EXTRACTED INFORMATION:
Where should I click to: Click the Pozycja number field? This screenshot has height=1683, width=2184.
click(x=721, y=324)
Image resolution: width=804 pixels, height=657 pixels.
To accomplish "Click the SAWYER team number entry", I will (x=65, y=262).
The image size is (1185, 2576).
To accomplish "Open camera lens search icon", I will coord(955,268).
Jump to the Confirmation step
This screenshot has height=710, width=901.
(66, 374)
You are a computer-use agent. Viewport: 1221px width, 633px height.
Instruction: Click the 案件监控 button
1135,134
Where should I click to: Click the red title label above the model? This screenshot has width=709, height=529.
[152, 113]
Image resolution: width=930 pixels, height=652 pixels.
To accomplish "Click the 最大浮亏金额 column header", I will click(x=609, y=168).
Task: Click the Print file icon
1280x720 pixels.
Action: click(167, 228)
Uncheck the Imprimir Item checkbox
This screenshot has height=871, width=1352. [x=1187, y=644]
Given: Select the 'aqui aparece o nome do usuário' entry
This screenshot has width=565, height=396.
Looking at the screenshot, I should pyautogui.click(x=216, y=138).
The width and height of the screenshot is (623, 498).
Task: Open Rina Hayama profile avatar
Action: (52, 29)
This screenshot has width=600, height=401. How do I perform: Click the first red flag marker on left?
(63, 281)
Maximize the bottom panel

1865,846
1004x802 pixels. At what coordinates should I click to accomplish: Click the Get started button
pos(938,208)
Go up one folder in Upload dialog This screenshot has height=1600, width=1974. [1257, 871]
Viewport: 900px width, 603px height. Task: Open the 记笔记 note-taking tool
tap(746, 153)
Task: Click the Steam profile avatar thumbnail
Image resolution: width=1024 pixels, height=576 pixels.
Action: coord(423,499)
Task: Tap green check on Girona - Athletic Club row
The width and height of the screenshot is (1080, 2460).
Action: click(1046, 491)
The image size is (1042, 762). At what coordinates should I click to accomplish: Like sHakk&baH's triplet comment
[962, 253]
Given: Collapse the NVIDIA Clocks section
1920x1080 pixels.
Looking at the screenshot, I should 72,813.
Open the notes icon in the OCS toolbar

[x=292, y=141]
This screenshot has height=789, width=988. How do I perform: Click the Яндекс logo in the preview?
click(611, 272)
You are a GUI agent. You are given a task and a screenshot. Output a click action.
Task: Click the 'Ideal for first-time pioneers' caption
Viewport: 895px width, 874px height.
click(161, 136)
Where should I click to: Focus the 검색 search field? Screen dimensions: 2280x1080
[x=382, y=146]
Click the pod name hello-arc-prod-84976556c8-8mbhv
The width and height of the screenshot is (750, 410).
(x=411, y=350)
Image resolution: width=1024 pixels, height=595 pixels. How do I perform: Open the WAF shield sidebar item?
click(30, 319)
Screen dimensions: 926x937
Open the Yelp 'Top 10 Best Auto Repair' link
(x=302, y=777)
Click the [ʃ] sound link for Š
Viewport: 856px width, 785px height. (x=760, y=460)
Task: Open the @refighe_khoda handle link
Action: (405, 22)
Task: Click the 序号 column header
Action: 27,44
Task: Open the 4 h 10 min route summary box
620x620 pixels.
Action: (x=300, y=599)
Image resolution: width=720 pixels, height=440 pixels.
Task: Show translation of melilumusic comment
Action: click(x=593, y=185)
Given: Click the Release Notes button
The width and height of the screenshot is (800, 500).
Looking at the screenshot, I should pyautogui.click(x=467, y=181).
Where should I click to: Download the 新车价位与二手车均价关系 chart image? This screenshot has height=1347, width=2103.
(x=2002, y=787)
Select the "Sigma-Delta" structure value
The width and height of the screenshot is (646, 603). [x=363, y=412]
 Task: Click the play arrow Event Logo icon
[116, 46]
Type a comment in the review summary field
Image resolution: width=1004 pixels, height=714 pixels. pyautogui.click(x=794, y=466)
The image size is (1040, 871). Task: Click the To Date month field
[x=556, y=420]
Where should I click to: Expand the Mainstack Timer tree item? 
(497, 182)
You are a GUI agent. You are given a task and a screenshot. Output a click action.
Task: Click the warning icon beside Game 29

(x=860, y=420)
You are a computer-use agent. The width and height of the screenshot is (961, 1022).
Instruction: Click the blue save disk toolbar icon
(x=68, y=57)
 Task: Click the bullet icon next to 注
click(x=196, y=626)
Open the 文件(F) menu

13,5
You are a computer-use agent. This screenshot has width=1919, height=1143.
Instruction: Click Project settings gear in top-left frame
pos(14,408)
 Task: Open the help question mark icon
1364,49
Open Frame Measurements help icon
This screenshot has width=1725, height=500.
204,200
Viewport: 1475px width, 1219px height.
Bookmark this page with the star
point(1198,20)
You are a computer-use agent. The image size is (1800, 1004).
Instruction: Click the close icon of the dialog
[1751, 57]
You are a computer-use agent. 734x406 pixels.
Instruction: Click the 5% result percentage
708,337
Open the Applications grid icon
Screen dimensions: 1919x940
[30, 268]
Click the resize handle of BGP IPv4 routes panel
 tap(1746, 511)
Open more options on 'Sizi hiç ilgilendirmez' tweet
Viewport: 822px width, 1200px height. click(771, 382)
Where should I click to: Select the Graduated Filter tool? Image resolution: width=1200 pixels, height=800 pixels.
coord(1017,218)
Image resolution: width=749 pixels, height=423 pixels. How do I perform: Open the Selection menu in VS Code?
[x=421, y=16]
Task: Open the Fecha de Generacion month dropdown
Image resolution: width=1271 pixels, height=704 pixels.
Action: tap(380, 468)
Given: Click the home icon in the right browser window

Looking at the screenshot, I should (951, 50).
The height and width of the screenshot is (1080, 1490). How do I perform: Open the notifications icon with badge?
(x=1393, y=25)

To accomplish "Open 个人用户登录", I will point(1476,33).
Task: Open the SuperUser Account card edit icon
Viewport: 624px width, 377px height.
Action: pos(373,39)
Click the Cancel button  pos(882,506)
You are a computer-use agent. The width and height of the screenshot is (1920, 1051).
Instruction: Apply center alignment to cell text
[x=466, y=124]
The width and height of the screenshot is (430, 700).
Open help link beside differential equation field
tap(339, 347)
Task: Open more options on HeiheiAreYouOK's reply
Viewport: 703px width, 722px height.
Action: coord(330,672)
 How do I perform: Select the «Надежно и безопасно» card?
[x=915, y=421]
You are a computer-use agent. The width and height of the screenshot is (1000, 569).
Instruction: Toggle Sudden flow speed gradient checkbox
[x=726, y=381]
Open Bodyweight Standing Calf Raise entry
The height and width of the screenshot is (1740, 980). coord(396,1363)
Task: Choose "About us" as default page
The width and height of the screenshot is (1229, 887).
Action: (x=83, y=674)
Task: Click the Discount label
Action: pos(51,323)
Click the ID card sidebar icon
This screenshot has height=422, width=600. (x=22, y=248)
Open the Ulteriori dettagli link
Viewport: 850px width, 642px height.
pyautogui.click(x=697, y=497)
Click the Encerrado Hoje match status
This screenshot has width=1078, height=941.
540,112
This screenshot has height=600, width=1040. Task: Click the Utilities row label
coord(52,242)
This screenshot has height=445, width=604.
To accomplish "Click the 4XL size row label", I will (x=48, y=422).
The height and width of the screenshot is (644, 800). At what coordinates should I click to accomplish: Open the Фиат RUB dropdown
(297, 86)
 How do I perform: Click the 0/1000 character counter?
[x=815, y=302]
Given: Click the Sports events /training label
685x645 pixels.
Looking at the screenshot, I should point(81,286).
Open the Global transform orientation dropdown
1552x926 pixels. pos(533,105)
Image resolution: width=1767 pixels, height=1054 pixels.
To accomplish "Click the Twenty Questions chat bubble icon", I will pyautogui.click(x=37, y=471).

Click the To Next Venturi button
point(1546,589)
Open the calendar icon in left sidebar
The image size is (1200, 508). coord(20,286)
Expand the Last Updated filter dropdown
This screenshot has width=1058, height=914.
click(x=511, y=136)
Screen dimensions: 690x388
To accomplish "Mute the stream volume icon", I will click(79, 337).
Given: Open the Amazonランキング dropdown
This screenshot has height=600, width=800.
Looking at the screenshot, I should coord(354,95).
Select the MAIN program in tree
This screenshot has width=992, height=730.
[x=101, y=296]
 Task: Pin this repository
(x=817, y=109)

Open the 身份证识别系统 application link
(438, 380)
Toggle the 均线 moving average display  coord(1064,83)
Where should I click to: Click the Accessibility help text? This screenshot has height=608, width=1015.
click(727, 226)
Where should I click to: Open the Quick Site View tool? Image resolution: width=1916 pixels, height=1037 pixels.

WHAT IS REQUIRED: Rewrite the entries from the line containing "Type a comment in the review summary field" through the line containing "(x=68, y=57)", swapping "Mainstack Timer" for "Mainstack Clock" and leaving everything else unchanged.

SOLUTION FOR THIS PROBLEM:
Type a comment in the review summary field
Image resolution: width=1004 pixels, height=714 pixels. pyautogui.click(x=794, y=466)
The image size is (1040, 871). Task: Click the To Date month field
[x=556, y=420]
Where should I click to: Expand the Mainstack Clock tree item? 
(497, 182)
You are a GUI agent. You are given a task and a screenshot. Output a click action.
Task: Click the warning icon beside Game 29

(x=860, y=420)
You are a computer-use agent. The width and height of the screenshot is (961, 1022).
Instruction: Click the blue save disk toolbar icon
(x=68, y=57)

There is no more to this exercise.